Growing up, I was convinced that God lived behind a thick, red curtain that hung in front of the baptistery arch in a gothic sanctuary. The depths in the apse behind the pulpit were, of course, where the devil lived—their gas furnaces and aged Easter props even smelled like hell. I felt criminally disloyal sitting in any pew other than the holy one my family occupied on Sunday mornings. I would sit between my mother and grandmother, testing harmonies from a shared hymnal against their soprano melodies. There was so much sacred to look at in that old sanctuary, and my Sunday experience was never complete without offering my prayers to our Stained Glass Shepherd Jesus.
That window was an icon of my church home, and the face of Shepherd Jesus was often the very real image of my Savior. I would learn all about that window’s colorful history in Whit Birdsong’s Fourth Grade Sunday School class—where he would take us on historical tours of our church. Some of it was factual. A lot of it was a collection of myths built on oral traditions passed down through four generations of our churchmen. I learned the origins of the mysterious rocket ship frame formation above Jesus’ face in the window’s center—the result of a repair when Watson Bell had thrown his football through it. I remember sitting and counting the orbs and loops in the intricate surrounding designs and observing the special ways that outside light was interacting with the glass—always careful to reign in my focus on Shepherd Jesus before I left the room—altar left behind Mrs. Malva’s organ. He never looked back, but my gaze was usually locked in on him when I would stand with the congregation to close our worship time, singing hymns like “Just as I Am,” “Turn Your Eyes Upon Jesus,” or “Softly and Tenderly.” It’s safe to say that all through my childhood, my mental image of Jesus was him—that tender, crimson-robed, barefoot Shepherd with his tall staff, surrounded by his flock of sheep.

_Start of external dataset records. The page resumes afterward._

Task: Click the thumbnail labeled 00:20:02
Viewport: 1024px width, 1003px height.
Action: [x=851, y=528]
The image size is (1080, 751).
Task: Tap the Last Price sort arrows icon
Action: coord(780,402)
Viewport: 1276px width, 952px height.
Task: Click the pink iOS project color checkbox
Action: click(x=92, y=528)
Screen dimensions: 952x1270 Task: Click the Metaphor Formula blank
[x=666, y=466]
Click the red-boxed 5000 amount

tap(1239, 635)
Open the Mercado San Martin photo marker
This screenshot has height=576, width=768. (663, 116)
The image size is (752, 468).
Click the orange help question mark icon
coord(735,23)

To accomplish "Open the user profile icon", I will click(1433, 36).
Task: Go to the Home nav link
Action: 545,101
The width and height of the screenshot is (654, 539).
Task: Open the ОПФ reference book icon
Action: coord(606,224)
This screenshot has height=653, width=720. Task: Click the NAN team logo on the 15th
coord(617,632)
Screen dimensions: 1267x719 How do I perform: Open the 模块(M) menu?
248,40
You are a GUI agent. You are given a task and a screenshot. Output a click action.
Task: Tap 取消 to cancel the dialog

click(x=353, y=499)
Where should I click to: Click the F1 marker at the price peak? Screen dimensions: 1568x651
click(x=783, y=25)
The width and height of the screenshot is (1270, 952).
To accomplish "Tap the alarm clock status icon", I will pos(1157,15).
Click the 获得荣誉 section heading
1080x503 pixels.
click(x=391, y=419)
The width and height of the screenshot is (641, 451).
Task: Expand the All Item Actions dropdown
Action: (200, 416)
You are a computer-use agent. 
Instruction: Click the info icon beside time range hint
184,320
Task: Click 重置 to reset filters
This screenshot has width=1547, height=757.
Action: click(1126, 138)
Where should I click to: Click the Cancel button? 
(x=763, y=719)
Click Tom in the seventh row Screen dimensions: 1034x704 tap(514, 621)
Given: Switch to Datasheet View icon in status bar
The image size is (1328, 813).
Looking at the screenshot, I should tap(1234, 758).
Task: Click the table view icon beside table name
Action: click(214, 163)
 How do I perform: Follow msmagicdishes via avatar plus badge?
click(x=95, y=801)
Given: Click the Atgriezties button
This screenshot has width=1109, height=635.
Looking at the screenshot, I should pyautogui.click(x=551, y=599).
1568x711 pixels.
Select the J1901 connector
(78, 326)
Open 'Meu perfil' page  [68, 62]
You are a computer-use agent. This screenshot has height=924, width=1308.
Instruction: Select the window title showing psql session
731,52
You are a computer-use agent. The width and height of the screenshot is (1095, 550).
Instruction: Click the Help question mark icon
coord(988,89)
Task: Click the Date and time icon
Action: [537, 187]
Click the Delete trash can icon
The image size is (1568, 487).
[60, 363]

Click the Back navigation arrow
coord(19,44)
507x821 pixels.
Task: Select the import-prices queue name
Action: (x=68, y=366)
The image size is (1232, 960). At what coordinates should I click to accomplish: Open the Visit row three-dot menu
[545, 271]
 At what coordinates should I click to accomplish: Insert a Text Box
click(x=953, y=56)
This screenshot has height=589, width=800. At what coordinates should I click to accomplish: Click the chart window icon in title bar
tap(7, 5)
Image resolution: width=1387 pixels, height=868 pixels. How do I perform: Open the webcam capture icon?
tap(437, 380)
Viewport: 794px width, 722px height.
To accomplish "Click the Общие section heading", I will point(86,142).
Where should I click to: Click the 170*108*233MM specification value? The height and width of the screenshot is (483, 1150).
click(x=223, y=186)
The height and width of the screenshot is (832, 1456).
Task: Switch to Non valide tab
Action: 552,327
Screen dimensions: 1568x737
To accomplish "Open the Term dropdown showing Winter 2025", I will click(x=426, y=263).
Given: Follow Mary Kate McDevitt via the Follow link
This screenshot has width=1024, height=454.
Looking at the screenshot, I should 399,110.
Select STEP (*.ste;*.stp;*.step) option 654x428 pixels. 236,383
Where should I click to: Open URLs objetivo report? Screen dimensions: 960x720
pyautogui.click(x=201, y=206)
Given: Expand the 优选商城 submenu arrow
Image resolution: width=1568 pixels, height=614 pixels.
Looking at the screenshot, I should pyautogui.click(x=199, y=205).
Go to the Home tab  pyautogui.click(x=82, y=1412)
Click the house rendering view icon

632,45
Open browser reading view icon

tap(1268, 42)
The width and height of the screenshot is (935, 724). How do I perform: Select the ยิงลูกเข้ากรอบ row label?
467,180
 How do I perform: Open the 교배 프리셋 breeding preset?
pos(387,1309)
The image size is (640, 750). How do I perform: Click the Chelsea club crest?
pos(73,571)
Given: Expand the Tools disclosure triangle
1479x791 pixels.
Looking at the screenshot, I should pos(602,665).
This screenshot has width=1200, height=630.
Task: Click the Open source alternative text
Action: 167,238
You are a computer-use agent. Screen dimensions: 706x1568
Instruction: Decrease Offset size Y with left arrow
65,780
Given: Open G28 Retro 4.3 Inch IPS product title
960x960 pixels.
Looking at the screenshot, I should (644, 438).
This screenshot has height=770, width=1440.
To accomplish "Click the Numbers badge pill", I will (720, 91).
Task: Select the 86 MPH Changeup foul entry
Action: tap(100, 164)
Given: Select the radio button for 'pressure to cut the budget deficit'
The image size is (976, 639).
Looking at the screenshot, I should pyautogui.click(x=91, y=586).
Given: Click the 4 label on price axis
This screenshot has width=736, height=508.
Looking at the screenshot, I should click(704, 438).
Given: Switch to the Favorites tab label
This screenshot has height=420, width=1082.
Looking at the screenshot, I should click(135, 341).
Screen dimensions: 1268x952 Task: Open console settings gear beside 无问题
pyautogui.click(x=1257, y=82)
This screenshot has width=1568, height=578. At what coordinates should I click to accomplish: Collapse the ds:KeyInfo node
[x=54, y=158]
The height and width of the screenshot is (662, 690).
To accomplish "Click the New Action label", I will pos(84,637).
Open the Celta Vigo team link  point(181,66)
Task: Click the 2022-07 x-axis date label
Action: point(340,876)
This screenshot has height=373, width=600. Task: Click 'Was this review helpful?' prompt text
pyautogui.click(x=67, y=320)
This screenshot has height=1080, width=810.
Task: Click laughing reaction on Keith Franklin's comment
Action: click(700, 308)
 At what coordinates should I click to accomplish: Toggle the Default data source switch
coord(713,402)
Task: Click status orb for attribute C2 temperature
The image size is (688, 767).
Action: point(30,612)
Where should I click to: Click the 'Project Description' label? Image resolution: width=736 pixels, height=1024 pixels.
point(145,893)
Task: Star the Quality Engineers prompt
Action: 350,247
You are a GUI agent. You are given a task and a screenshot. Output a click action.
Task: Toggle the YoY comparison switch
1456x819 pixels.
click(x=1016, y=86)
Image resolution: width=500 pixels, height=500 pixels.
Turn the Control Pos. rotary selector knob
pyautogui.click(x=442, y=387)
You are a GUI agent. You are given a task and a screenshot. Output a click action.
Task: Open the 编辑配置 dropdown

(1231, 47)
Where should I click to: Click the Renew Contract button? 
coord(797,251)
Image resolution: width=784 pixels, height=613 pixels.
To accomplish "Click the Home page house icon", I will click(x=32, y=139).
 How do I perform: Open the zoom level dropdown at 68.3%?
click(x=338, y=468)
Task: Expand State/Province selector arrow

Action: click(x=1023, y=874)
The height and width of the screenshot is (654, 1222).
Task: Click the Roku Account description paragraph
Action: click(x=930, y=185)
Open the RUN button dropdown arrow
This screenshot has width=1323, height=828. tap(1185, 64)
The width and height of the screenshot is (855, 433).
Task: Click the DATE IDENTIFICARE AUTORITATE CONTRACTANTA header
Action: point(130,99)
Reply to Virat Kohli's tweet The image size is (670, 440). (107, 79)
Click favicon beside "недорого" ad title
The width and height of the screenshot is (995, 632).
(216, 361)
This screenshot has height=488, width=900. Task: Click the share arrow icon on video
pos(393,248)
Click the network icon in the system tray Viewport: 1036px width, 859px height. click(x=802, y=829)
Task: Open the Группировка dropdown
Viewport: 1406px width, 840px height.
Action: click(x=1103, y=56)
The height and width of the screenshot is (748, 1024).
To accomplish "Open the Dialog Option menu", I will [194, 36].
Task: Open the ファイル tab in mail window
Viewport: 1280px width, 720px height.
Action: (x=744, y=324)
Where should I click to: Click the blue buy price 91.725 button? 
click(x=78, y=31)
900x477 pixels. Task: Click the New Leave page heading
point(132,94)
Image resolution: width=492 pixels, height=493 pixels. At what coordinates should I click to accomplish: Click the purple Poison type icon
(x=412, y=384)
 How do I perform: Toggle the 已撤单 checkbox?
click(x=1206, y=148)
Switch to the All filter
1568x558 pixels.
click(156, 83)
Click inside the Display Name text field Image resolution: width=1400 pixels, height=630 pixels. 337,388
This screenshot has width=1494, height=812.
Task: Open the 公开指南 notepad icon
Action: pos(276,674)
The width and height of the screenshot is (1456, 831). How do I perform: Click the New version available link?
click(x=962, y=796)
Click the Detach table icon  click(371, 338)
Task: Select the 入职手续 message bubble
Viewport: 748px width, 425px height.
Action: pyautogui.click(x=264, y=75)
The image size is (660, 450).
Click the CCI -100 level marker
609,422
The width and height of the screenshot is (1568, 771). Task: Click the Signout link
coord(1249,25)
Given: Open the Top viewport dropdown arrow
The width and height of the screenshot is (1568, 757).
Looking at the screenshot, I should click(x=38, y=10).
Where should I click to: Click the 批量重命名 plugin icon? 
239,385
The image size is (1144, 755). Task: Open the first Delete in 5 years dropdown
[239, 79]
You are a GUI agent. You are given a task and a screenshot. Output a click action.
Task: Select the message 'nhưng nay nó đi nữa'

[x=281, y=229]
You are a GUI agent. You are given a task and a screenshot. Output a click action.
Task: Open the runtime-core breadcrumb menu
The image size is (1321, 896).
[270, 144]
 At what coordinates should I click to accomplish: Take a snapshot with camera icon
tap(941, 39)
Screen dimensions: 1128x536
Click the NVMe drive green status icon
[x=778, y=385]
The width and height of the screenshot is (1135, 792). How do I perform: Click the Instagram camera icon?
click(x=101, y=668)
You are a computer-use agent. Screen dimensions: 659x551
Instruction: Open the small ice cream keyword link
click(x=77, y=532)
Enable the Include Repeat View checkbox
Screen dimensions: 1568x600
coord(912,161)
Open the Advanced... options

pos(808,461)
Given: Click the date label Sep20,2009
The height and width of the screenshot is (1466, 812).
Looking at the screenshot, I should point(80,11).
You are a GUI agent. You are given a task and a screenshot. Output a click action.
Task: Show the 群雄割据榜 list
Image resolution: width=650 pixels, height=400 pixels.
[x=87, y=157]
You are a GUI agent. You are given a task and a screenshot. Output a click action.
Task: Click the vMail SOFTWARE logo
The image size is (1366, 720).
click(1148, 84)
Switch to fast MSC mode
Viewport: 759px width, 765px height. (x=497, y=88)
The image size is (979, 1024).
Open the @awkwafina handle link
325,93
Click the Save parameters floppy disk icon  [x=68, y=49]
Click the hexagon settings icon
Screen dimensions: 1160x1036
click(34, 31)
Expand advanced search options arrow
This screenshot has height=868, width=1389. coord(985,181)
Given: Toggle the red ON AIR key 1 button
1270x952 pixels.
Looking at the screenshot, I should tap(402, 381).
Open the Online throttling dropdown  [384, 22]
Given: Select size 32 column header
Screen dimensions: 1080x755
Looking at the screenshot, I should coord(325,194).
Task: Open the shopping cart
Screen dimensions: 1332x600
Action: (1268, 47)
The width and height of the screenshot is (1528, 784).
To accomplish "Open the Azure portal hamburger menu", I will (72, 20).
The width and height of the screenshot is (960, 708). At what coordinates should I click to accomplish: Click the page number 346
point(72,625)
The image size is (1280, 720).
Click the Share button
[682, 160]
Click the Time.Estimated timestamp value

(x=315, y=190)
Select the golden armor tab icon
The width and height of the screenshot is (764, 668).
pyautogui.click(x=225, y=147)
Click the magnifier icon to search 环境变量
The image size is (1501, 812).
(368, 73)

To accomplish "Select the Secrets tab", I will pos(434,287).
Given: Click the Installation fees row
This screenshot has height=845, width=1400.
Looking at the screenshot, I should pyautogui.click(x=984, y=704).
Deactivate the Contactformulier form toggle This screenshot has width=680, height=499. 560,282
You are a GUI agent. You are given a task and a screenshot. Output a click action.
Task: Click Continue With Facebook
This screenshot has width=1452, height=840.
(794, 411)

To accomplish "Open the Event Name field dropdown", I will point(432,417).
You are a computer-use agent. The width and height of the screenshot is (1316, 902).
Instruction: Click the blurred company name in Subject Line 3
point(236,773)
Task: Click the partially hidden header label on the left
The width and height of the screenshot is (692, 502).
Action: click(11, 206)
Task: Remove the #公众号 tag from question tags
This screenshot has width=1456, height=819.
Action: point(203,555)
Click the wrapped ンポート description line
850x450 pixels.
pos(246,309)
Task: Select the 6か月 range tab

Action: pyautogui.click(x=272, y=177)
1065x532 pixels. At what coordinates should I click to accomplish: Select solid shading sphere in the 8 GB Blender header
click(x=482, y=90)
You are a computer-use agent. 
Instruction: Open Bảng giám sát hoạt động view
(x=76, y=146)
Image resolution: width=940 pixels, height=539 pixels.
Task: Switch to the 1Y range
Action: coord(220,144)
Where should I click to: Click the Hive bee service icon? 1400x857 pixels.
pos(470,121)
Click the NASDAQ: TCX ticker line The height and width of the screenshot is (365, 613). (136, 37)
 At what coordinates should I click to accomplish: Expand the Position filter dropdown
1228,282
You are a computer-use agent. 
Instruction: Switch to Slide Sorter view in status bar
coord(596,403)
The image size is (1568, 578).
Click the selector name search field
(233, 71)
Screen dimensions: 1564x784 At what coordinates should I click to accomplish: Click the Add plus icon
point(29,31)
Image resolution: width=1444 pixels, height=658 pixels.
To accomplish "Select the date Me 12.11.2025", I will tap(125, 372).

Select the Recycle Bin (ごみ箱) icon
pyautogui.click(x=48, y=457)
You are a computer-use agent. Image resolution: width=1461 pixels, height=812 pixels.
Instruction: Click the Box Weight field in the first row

When I was an older teen, I would sometimes sneak into the sanctuary to pray or to play the piano. I don’t remember the details of my crisis on this particular intercession, but I distinctly remember the moment of prayer when I saw Stained Glass Shepherd Jesus in a different way. For possibly the first time in my life, I began truly pouring my heart out to God, genuinely casting my cares upon him. In my desperation, I lifted my head from the pew and dared to once again look upon his face. It was an honest visio divina—something had changed. The fourth wall crashed to the ground and I suddenly found myself in the pastoral scene. I was no longer observing Shepherd Jesus, I was experiencing him. I finally started to pay attention to where he was looking: the one little lamb he held up in his arms, safe near his heart—the one that evaded the ninety-nine, now rescued. Jesus was looking into its eyes, and I knew that day that I was that sheep. I knew in that moment that what I needed more than anything was to be comforted in the arms of the Good Shepherd. I remembered his words from John 10: “He calls his own sheep by name and leads them out. And when he brings out his own sheep, he goes before them; and the sheep follow him, for they know his voice.” All those years, he had been looking back—not to the pew, but into the face of the lamb he held. He had been there—rescuing, redeeming, listening, comforting, healing, carrying, whispering the depths of his affection. He knew my name. And I knew his voice.
I’ve found myself lately recalling the face of Jesus in that window. Remembering the peace I felt in that moment, desperately needing that now. May we all, in our grief and even our wandering, hear his voice and experience anew what it means to be held in his arms. May he restore our souls and lead us in paths of righteousness.